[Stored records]
• • • • • • •

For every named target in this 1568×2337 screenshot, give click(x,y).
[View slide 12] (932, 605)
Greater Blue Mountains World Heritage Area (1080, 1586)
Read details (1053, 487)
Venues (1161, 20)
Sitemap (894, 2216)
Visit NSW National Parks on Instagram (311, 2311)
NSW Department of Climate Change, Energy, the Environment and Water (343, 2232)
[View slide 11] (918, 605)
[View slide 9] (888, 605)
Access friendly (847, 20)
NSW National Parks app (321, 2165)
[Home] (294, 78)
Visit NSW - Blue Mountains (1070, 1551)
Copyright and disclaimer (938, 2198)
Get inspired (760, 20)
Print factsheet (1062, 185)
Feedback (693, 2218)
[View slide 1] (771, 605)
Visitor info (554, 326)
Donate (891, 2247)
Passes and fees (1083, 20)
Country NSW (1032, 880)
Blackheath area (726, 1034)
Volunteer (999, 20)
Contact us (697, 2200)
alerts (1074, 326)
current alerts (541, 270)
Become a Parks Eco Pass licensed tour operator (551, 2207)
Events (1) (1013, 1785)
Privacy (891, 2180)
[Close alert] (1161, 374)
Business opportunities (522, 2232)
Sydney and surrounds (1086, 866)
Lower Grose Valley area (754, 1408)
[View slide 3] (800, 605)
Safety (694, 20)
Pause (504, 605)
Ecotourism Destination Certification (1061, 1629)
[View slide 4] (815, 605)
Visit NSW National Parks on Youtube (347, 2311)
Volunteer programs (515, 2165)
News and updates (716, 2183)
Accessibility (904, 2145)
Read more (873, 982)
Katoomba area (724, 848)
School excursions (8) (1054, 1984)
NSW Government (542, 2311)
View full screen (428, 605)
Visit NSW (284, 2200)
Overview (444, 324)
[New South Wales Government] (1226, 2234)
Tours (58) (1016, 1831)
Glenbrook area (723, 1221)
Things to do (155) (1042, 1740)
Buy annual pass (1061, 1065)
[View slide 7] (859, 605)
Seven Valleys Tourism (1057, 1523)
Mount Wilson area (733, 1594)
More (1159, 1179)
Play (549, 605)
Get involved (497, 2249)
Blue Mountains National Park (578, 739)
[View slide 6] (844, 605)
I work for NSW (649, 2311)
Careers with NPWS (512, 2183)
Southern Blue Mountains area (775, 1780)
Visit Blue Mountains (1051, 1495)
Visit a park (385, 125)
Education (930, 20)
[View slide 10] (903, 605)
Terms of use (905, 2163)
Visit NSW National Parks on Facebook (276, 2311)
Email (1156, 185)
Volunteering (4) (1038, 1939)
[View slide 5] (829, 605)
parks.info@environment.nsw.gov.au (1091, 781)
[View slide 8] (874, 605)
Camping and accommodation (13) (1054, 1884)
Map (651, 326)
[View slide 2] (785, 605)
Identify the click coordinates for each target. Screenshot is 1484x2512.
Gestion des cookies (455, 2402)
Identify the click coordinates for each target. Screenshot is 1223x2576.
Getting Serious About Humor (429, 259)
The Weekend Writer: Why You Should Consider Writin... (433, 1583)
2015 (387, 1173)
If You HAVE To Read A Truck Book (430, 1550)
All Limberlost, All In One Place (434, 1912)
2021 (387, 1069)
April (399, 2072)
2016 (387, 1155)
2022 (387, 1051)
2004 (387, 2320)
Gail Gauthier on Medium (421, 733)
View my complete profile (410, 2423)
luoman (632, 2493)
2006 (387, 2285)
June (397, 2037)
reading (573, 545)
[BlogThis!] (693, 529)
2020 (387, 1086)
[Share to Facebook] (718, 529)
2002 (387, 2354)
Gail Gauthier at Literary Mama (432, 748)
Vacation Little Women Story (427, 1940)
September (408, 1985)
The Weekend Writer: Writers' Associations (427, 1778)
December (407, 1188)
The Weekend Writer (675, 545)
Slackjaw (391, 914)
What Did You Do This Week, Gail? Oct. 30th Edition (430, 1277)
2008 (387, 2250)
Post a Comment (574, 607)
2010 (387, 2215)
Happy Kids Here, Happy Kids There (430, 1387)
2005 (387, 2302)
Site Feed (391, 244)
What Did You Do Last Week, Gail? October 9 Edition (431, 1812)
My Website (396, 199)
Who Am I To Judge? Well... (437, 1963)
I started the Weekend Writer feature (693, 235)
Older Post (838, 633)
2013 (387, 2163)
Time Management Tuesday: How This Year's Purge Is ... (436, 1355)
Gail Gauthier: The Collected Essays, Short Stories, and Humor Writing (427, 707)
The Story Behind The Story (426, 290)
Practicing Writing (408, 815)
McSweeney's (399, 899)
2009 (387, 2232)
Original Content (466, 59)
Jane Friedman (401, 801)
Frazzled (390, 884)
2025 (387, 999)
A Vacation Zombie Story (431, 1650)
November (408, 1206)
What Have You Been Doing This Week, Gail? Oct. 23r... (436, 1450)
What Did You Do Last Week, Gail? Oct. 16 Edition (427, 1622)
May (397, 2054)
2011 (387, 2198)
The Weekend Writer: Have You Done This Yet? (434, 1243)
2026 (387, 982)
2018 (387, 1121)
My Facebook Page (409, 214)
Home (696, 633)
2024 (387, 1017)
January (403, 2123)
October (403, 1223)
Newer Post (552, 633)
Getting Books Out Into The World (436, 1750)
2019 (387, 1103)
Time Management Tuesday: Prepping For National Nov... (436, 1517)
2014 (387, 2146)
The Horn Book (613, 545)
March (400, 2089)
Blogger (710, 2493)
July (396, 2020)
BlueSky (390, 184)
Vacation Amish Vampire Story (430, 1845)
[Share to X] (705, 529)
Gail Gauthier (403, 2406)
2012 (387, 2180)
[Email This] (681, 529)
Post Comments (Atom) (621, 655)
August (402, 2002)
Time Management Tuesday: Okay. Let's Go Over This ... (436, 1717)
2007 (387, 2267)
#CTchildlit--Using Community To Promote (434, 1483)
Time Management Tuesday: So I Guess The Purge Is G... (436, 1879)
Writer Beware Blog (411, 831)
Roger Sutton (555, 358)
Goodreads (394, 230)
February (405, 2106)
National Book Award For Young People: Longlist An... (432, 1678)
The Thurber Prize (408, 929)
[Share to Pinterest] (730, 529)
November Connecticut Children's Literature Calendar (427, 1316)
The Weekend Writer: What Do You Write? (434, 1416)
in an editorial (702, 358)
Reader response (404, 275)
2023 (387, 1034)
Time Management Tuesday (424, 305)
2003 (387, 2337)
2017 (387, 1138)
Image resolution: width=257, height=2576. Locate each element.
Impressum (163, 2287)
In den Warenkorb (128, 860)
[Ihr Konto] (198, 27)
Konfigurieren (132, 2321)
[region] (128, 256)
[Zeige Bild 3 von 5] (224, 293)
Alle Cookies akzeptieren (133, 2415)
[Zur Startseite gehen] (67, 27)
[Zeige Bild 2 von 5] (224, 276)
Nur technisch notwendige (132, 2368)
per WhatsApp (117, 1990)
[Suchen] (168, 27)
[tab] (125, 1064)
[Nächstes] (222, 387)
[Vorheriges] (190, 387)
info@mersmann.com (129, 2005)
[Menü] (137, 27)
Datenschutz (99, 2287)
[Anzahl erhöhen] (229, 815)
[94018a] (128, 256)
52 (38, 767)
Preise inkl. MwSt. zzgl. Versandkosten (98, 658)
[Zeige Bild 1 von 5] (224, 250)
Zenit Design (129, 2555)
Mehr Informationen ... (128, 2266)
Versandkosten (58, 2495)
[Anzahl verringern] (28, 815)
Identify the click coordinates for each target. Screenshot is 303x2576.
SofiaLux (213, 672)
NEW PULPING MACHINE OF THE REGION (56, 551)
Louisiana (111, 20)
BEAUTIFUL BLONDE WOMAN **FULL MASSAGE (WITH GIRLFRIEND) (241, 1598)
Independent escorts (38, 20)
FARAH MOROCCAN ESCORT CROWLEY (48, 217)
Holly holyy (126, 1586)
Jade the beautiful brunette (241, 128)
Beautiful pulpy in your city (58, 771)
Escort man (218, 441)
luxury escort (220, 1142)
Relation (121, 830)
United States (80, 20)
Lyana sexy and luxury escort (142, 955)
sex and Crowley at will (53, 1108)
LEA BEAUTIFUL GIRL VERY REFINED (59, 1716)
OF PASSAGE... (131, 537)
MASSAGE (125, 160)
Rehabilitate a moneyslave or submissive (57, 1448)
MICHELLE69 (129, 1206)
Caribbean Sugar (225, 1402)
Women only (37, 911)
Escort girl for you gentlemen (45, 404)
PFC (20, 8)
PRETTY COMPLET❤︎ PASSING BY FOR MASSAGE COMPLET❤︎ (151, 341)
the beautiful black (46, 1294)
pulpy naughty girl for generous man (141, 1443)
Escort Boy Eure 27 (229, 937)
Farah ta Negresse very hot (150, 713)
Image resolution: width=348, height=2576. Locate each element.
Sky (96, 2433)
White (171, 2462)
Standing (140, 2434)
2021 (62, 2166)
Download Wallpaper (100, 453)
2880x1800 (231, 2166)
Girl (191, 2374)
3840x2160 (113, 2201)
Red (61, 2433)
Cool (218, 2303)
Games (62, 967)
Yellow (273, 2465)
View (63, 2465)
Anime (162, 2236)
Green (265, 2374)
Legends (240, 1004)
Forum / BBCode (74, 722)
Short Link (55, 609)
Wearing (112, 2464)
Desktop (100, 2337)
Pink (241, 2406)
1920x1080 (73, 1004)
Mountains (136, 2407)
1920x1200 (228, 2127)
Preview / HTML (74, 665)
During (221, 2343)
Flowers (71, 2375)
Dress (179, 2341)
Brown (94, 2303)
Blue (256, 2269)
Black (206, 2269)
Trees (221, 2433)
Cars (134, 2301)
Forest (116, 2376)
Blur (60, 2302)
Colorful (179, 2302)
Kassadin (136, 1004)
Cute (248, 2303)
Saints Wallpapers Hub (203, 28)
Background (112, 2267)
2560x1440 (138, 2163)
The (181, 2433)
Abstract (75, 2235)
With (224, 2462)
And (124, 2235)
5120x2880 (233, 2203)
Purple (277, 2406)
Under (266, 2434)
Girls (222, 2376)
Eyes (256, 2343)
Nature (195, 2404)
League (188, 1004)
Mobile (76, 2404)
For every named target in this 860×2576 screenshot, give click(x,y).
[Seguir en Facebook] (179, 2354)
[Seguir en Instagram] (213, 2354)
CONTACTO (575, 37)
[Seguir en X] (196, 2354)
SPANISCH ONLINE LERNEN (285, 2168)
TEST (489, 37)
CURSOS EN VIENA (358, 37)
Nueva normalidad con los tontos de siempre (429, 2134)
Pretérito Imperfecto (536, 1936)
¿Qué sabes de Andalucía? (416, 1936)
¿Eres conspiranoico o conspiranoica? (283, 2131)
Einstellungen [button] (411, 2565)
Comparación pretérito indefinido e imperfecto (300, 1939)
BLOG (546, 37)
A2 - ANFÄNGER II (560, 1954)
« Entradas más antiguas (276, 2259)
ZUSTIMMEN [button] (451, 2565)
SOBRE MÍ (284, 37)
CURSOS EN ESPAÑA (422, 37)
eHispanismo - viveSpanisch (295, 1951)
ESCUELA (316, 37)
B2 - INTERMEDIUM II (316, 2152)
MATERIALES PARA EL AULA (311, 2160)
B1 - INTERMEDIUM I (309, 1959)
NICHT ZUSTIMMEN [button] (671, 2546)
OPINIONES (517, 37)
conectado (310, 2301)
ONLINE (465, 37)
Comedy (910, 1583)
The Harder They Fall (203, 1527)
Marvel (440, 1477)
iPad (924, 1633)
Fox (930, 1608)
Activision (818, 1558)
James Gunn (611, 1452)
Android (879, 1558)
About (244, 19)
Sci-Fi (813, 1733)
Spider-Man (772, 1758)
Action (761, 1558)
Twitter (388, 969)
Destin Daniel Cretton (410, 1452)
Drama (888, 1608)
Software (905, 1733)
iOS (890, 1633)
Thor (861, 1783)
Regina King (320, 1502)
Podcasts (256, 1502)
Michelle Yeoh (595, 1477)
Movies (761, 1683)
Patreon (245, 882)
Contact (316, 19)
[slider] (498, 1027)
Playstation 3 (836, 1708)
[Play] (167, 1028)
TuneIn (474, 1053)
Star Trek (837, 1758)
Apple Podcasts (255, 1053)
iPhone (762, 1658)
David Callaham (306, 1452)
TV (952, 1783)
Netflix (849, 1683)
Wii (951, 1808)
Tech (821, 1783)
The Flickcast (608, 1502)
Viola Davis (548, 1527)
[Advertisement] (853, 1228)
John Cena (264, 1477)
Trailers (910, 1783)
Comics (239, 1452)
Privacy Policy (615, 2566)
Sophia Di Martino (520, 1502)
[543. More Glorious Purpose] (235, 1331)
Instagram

• • • • • • •

Provide only the count of lines above in which the word "Versandkosten" occurs.

#### Task response:
2